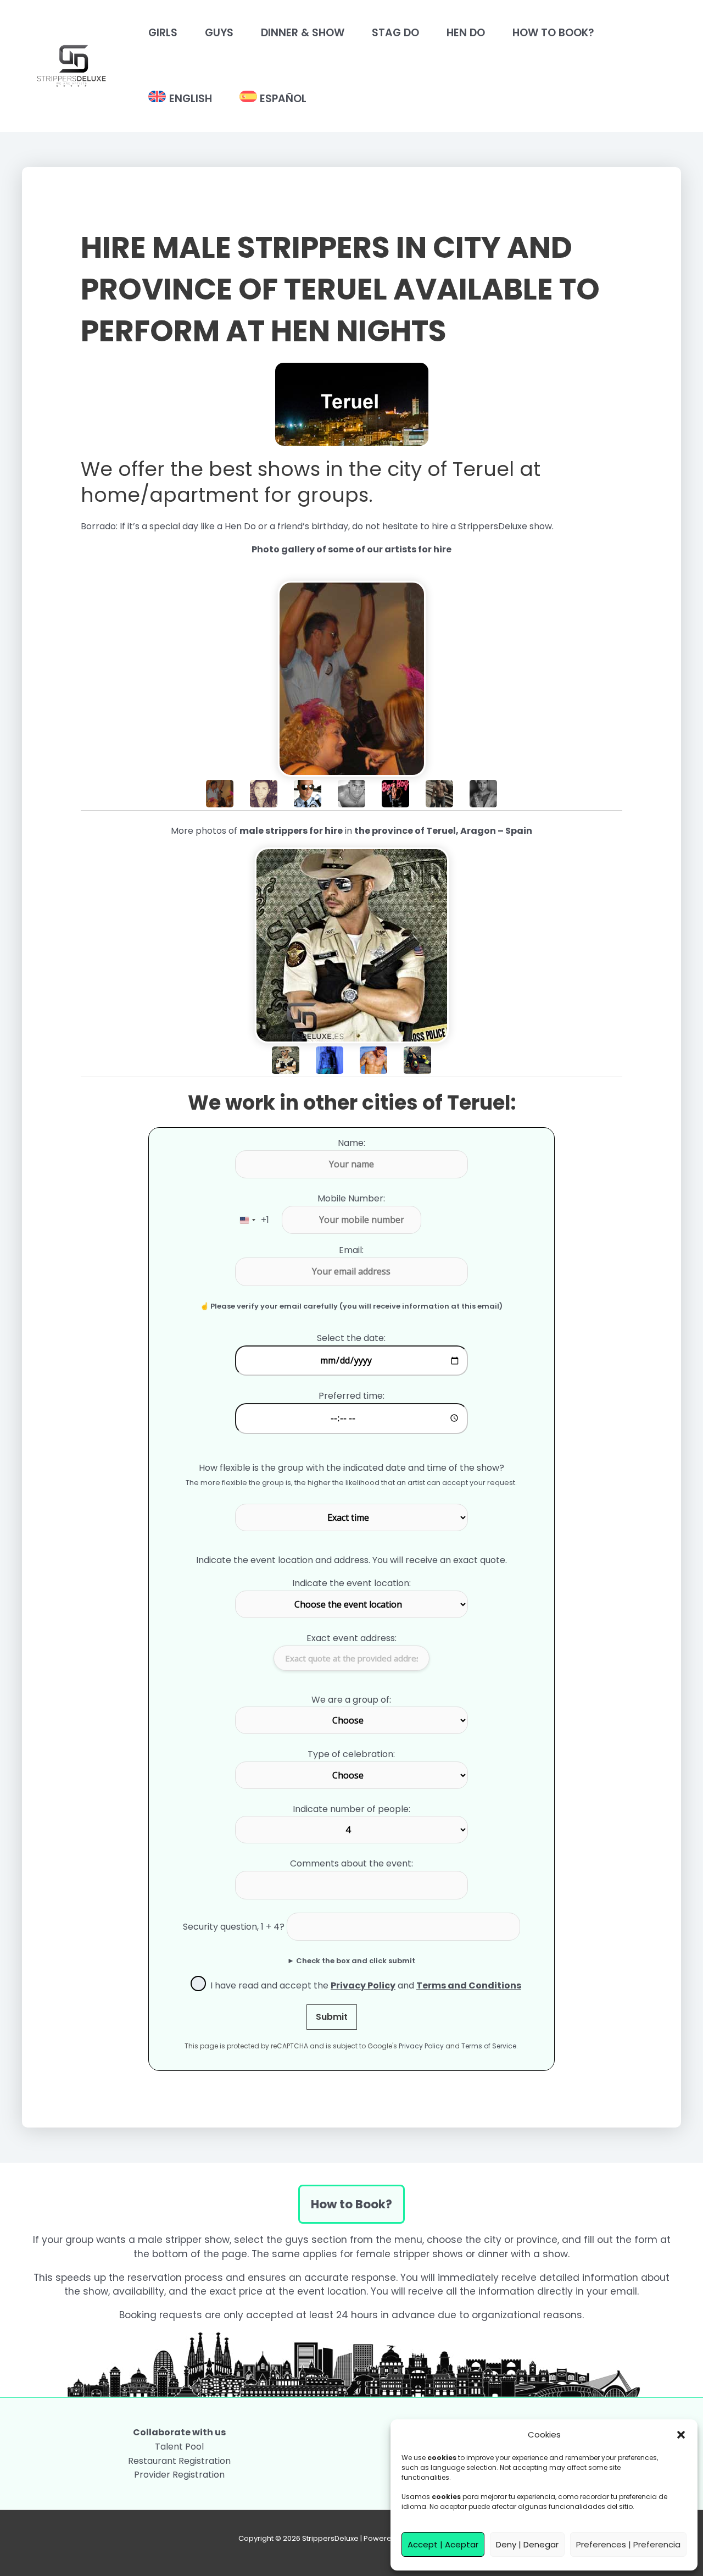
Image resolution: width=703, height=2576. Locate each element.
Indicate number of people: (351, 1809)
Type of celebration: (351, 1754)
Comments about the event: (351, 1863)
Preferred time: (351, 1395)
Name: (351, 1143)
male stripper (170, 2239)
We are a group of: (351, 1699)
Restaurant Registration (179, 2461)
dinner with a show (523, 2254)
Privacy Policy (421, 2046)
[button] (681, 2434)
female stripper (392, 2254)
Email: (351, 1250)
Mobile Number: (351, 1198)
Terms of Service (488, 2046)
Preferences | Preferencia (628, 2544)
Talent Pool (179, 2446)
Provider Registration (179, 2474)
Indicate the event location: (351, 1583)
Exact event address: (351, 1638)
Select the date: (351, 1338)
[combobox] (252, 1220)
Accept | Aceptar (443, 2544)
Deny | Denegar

• _TASK INSTRUCTIONS_: Print every entry exactly. Pictures are not part of the copy.

• _TASK SOLUTION_:
Image resolution: width=703, height=2576. Locate each element.
Indicate number of people: (351, 1809)
Type of celebration: (351, 1754)
Comments about the event: (351, 1863)
Preferred time: (351, 1395)
Name: (351, 1143)
male stripper (170, 2239)
We are a group of: (351, 1699)
Restaurant Registration (179, 2461)
dinner with a show (523, 2254)
Privacy Policy (421, 2046)
[button] (681, 2434)
female stripper (392, 2254)
Email: (351, 1250)
Mobile Number: (351, 1198)
Terms of Service (488, 2046)
Preferences | Preferencia (628, 2544)
Talent Pool (179, 2446)
Provider Registration (179, 2474)
Indicate the event location: (351, 1583)
Exact event address: (351, 1638)
Select the date: (351, 1338)
[combobox] (252, 1220)
Accept | Aceptar (443, 2544)
Deny | Denegar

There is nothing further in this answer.